[Brief] Please rewrite the listing from the line with "The width and height of the screenshot is (1280, 800)." to the line with "tap(473, 331)", both included, changing "Viewport" to "Display" and leaving everything else as it is. Return only those lines.

>>>

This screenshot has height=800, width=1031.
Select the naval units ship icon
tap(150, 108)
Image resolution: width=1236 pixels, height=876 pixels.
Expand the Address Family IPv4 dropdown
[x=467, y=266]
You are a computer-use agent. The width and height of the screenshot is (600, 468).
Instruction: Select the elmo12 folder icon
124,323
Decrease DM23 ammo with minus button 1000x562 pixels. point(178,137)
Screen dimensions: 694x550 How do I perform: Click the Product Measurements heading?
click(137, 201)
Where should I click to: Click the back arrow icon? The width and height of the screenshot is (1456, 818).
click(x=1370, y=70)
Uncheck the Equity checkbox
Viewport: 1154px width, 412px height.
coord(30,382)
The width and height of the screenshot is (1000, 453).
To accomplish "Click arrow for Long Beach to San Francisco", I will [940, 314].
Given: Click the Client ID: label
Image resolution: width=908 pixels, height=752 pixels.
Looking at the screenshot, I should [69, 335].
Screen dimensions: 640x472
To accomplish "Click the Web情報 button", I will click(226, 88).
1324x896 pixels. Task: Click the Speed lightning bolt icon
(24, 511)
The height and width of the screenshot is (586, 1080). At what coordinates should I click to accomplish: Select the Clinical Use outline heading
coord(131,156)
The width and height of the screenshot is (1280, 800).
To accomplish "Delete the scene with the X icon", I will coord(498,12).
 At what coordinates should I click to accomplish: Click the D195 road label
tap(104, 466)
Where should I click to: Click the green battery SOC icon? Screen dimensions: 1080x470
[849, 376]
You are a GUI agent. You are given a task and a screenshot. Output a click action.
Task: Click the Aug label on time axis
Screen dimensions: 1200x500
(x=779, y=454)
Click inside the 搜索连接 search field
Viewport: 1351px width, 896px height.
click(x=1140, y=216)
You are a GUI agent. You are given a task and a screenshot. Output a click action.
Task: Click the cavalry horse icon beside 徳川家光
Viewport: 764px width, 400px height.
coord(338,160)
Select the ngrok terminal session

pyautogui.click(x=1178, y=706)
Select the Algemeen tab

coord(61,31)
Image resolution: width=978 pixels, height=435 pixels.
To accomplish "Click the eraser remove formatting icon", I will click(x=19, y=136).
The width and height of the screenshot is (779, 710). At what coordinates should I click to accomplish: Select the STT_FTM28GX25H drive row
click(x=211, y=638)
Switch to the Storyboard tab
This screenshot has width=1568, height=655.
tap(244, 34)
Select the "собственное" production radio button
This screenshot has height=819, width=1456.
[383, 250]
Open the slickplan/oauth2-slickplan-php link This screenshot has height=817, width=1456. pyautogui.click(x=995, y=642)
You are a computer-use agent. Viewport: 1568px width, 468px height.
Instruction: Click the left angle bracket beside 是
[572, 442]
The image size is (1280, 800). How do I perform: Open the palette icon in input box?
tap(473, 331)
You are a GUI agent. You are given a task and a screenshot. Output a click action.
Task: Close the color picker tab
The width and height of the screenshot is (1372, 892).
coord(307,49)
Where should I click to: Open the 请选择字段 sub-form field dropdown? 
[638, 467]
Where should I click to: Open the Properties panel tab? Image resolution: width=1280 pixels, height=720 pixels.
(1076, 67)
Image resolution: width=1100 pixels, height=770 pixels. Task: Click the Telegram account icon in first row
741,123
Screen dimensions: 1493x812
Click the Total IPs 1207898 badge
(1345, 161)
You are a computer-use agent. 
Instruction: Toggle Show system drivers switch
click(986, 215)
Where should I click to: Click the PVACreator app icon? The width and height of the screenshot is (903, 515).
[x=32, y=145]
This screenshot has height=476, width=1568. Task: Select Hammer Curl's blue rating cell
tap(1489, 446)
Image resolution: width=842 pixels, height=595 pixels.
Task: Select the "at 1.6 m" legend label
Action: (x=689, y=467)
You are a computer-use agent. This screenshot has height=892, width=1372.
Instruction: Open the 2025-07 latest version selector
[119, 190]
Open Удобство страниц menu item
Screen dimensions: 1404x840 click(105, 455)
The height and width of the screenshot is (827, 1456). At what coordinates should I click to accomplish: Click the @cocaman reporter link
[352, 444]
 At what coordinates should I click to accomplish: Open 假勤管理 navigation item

<<<

[Correct result]
The width and height of the screenshot is (1280, 800).
To accomplish "Delete the scene with the X icon", I will coord(498,12).
 At what coordinates should I click to accomplish: Click the D195 road label
tap(104, 466)
Where should I click to: Click the green battery SOC icon? Screen dimensions: 1080x470
[849, 376]
You are a GUI agent. You are given a task and a screenshot. Output a click action.
Task: Click the Aug label on time axis
Screen dimensions: 1200x500
(x=779, y=454)
Click inside the 搜索连接 search field
Display: 1351px width, 896px height.
click(x=1140, y=216)
You are a GUI agent. You are given a task and a screenshot. Output a click action.
Task: Click the cavalry horse icon beside 徳川家光
Display: 764px width, 400px height.
coord(338,160)
Select the ngrok terminal session

pyautogui.click(x=1178, y=706)
Select the Algemeen tab

coord(61,31)
Image resolution: width=978 pixels, height=435 pixels.
To accomplish "Click the eraser remove formatting icon", I will click(x=19, y=136).
The width and height of the screenshot is (779, 710). At what coordinates should I click to accomplish: Select the STT_FTM28GX25H drive row
click(x=211, y=638)
Switch to the Storyboard tab
This screenshot has width=1568, height=655.
tap(244, 34)
Select the "собственное" production radio button
This screenshot has height=819, width=1456.
[383, 250]
Open the slickplan/oauth2-slickplan-php link This screenshot has height=817, width=1456. pyautogui.click(x=995, y=642)
You are a computer-use agent. Display: 1568px width, 468px height.
Instruction: Click the left angle bracket beside 是
[572, 442]
The image size is (1280, 800). How do I perform: Open the palette icon in input box?
tap(473, 331)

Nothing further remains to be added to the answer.